Provided text:
-- Opening Marker --

How people ever figured out that mushrooms could be enjoyed at the table is amazing considering poisonous species far outnumber delectable edibles. But they did. Egyptian hieroglyphics depict mushrooms as food reserved for kings, and Roman philosopher Seneca called them “voluptuous poison.” By the Middle Ages, Europeans adopted the German word, todesstuhl, for “death’s stool,” to generally refer to mushrooms, all of which they thought too untrustworthy to eat.

But in China, Japan and, later, France, food lovers revisited that issue when they learned how to cultivate mushrooms on logs and stumps, and in caves, where cool temperatures made year-round mushroom production possible.

Today, mushrooms figure prominently in most of the world’s cuisines; in North America, for example, per capita consumption has steadily grown to almost 4 pounds per year. Mushrooms such as portobellos, crimini (baby portobellos) and shiitake have become more available, and more popular, in recent years, too.

Many enjoy raw mushrooms in fresh salads, and cultivated raw mushrooms won’t hurt you, but it is better nutritionally to eat them cooked. The cooking process breaks down a substance in mushroom cell walls called chitin, and is a necessary step to unlocking the nutrients and other beneficial compounds. Also, some edible wild mushrooms contain small amounts of toxins, which may be reduced or eliminated in cooking, but no amount of cooking will make a poisonous mushroom safe to eat.

-- Closing Marker --

What you are asked to do:
Retype the passage on the history of eating mushrooms in full, with no changes.

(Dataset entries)
-- Opening Marker --

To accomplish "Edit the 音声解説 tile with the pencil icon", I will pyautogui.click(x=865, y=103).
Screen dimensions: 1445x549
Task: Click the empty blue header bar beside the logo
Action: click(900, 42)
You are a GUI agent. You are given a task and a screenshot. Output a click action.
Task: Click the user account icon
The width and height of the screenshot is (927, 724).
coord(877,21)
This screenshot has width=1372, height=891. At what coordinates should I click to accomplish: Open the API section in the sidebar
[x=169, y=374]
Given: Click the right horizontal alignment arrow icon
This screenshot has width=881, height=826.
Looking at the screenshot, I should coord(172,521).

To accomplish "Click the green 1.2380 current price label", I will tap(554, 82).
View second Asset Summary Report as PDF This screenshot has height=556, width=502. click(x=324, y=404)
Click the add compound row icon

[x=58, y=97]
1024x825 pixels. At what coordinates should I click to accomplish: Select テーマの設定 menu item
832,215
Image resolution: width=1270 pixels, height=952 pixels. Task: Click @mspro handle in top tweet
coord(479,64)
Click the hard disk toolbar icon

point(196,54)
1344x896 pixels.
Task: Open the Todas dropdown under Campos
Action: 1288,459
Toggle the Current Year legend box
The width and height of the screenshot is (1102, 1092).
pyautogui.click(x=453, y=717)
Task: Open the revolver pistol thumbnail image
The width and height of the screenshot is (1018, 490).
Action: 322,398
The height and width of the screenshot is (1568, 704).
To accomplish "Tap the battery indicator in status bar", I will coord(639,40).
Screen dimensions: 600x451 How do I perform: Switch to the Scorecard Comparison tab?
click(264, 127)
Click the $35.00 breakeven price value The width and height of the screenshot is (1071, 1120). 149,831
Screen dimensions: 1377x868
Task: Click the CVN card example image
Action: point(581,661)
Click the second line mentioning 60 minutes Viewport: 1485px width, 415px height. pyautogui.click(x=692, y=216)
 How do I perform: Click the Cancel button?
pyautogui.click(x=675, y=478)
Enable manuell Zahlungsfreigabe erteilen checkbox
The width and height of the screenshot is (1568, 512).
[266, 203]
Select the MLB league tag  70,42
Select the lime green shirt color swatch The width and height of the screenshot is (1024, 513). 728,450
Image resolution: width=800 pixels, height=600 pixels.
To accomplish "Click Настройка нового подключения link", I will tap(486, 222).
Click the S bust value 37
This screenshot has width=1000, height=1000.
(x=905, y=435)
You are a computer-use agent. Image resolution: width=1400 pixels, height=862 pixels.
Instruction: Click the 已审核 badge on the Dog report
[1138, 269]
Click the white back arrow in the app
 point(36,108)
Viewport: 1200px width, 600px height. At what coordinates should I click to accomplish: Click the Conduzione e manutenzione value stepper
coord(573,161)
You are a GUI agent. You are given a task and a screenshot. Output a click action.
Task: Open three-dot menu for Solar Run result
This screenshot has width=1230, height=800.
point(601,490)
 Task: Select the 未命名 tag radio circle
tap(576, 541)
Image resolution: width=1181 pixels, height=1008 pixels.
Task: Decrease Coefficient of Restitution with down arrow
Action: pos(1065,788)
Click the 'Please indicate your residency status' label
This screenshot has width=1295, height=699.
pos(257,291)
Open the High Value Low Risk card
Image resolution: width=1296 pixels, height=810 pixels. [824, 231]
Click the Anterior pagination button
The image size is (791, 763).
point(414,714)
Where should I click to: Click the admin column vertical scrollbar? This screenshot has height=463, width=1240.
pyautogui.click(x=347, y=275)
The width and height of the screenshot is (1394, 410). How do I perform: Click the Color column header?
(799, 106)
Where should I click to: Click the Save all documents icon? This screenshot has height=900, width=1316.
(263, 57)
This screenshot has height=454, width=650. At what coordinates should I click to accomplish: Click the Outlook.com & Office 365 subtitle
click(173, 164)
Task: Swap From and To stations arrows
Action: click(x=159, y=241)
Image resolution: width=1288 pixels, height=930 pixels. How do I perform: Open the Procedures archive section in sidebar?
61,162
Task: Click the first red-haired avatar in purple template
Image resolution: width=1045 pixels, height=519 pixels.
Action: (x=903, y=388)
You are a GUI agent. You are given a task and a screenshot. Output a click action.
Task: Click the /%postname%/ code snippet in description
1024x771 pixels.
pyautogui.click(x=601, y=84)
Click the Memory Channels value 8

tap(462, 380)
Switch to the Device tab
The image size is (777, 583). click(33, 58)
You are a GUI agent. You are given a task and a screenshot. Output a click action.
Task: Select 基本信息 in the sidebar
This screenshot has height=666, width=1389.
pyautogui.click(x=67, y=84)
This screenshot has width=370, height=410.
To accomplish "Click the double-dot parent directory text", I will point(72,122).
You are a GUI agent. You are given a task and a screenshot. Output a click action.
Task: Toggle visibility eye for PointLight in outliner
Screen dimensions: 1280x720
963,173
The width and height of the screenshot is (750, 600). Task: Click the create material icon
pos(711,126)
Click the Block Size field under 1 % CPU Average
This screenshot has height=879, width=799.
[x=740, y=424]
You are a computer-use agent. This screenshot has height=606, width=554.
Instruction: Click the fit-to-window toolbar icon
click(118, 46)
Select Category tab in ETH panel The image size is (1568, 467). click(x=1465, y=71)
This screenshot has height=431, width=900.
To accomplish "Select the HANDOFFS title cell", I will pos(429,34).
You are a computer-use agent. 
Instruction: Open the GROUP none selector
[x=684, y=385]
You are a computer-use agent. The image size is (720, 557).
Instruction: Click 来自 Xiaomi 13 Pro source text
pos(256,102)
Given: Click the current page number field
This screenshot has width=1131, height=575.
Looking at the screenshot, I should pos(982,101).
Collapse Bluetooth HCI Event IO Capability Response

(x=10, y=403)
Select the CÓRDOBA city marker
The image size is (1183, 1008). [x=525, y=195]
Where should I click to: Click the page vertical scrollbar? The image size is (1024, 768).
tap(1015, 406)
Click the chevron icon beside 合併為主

-- Closing Marker --

Final answer:
How people ever figured out that mushrooms could be enjoyed at the table is amazing considering poisonous species far outnumber delectable edibles. But they did. Egyptian hieroglyphics depict mushrooms as food reserved for kings, and Roman philosopher Seneca called them “voluptuous poison.” By the Middle Ages, Europeans adopted the German word, todesstuhl, for “death’s stool,” to generally refer to mushrooms, all of which they thought too untrustworthy to eat.

But in China, Japan and, later, France, food lovers revisited that issue when they learned how to cultivate mushrooms on logs and stumps, and in caves, where cool temperatures made year-round mushroom production possible.

Today, mushrooms figure prominently in most of the world’s cuisines; in North America, for example, per capita consumption has steadily grown to almost 4 pounds per year. Mushrooms such as portobellos, crimini (baby portobellos) and shiitake have become more available, and more popular, in recent years, too.

Many enjoy raw mushrooms in fresh salads, and cultivated raw mushrooms won’t hurt you, but it is better nutritionally to eat them cooked. The cooking process breaks down a substance in mushroom cell walls called chitin, and is a necessary step to unlocking the nutrients and other beneficial compounds. Also, some edible wild mushrooms contain small amounts of toxins, which may be reduced or eliminated in cooking, but no amount of cooking will make a poisonous mushroom safe to eat.